What always shoots a bolt through my heart when I read The God of Arepo is its insistence that the ephemeral and transient are not just important, but beautiful aspects of our lives. The god-guest doesn’t understand why anyone would love its domain, a domain of small things changing in small ways. Yet, that is exactly what keeps Arepo, Sora, and anyone we do not see coming to this little altar, keeping this house god alive even when they aren’t being visited. We are those small things that change in small ways.
Our individual time on Earth may be short, may be filled with rotten people doing rotten things at scopes we cannot fathom changing. So many of us are victims of circumstance because we weren’t born powerful, or rich, or otherwise silverspooned. There is an acceptance that must be made, that our ephemerality is inevitable, that we must do what we can while we are here. Our kindnesses, our acts of charity, our joyous muscles of progress keep working far beyond us.
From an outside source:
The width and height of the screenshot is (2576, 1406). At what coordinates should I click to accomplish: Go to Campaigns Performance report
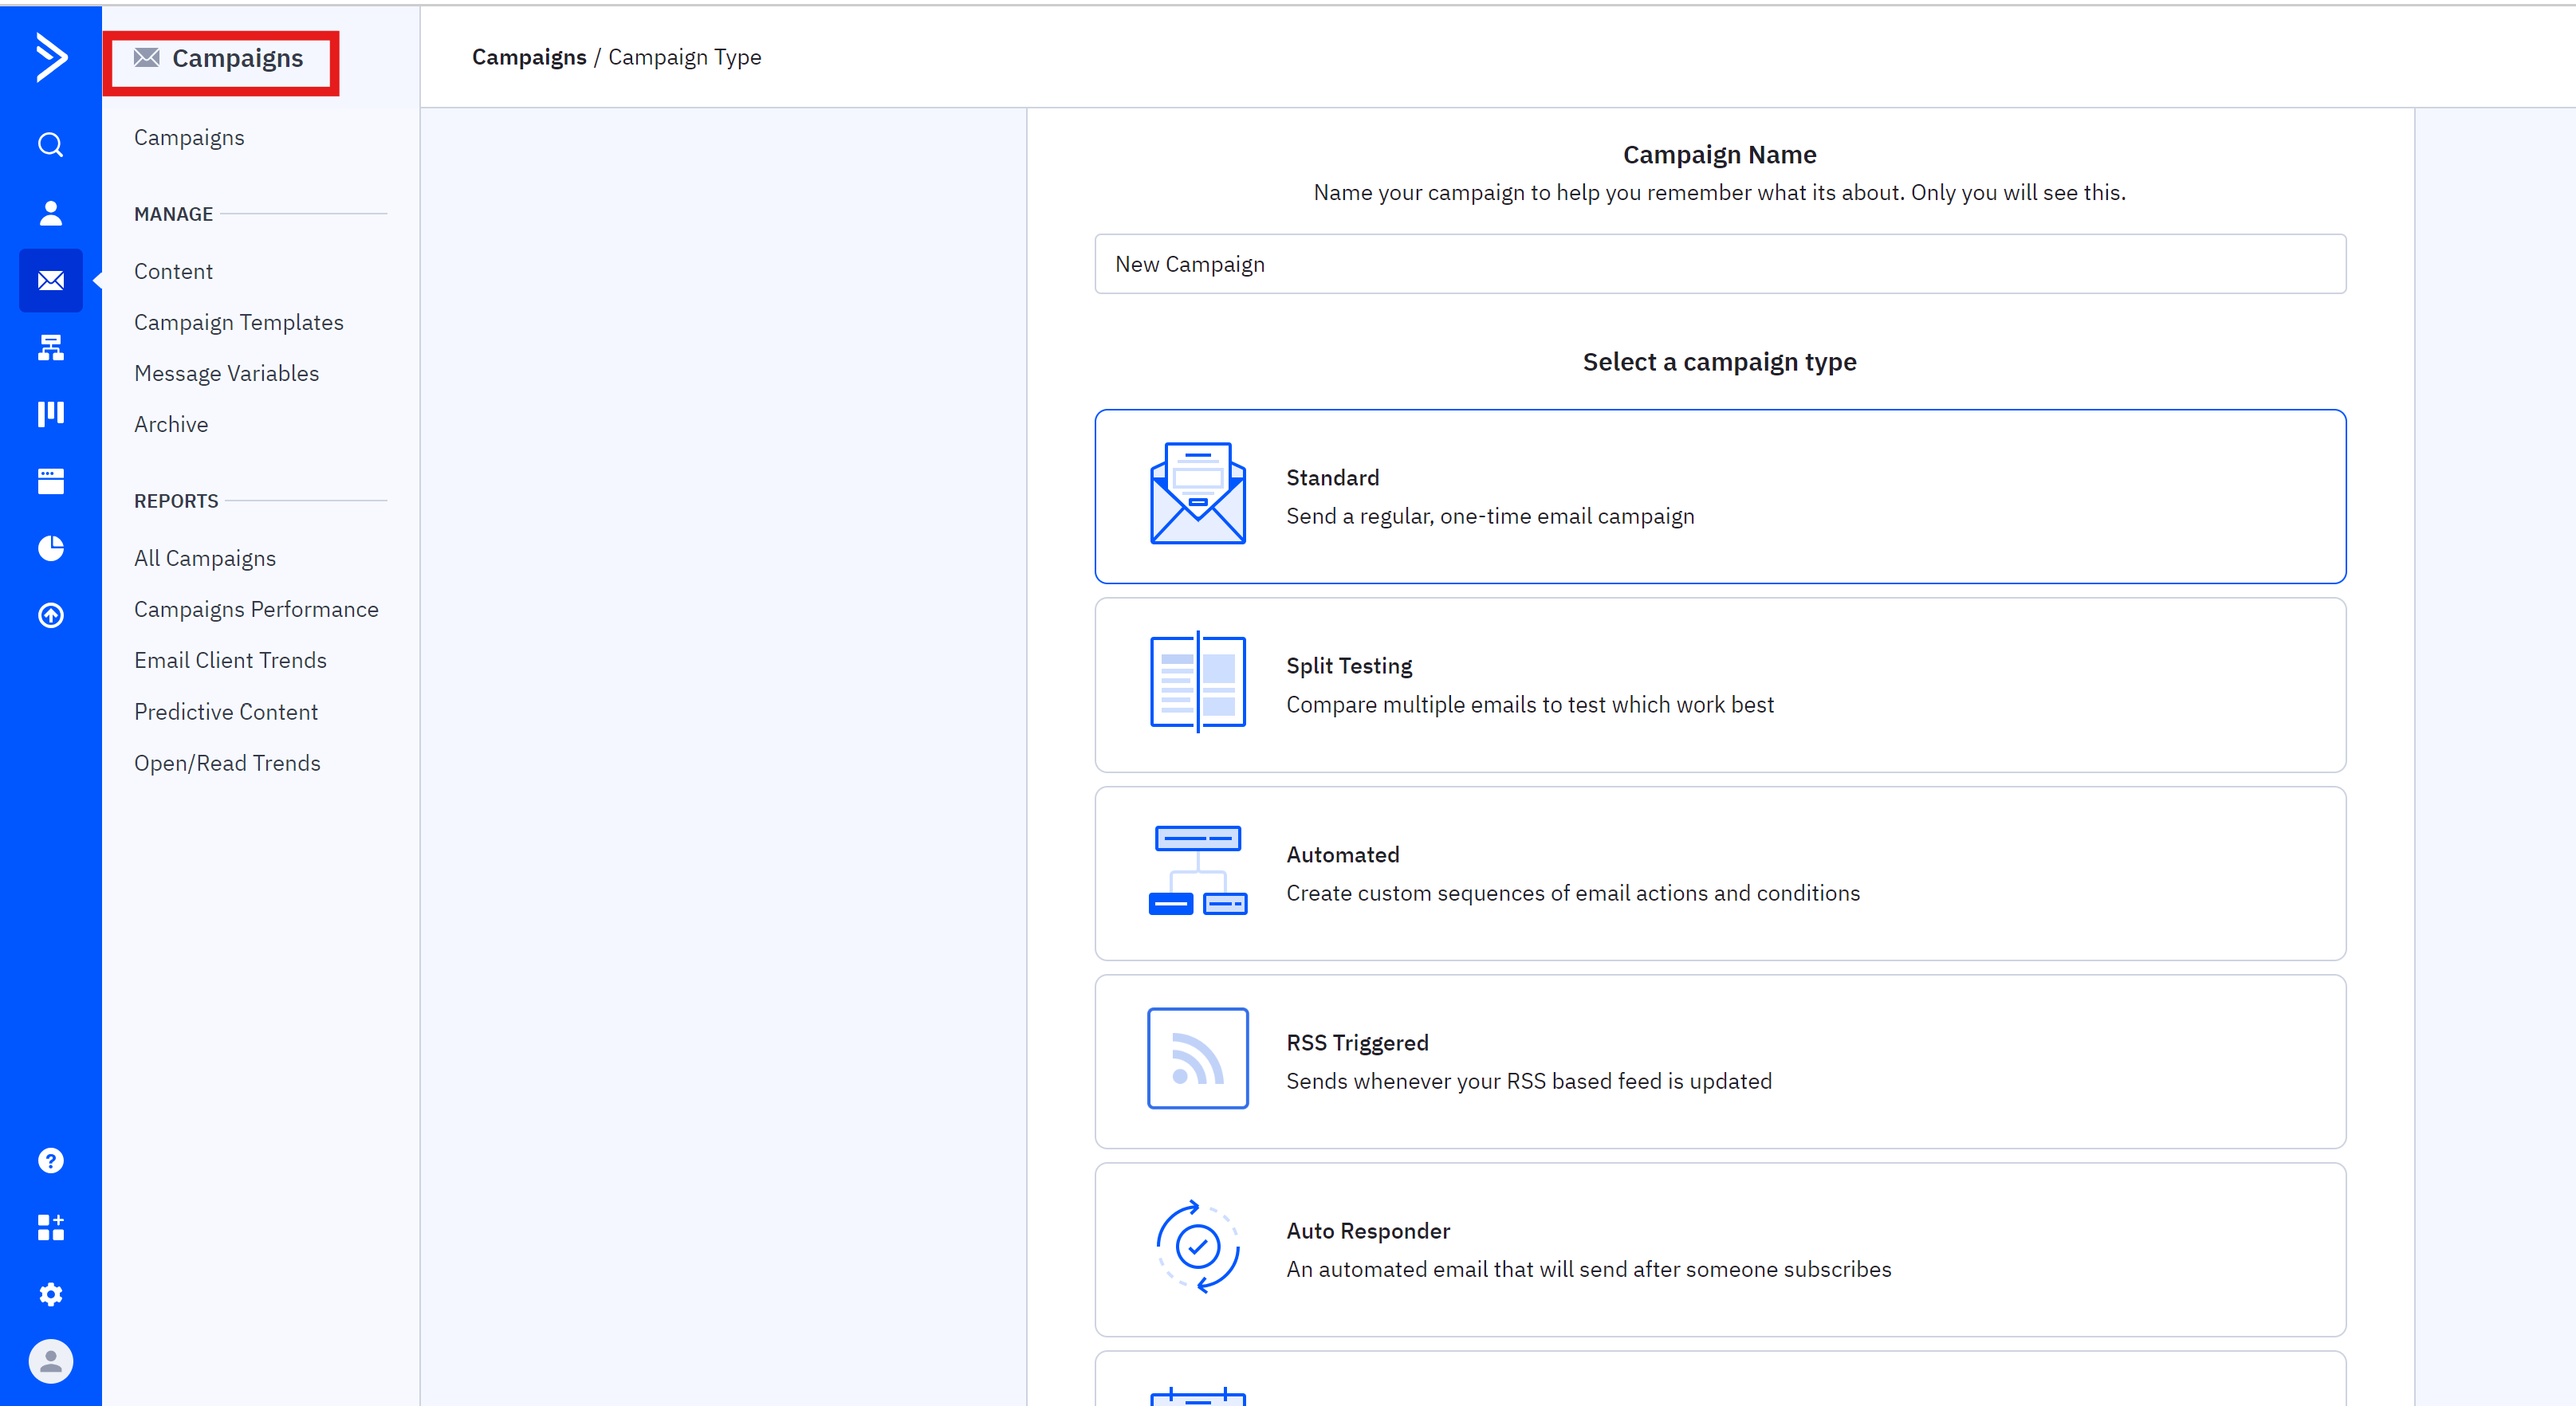[x=256, y=609]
Arepo’s unwavering kindness may allow him to transcend, but he was already numinous when the story began. With what limited time and resources were available, Arepo gave of himself without losing himself. He let a god live with him not because he needed faith in his life, not because he was directionless, but because if gods are real they deserve kindnesses, too. Not devotional kindnesses, but interpersonal ones. Even the strangest, seemingly untouchable creatures need connection. That is what makes me cry, every time. Together, with kindness, is the only way forward.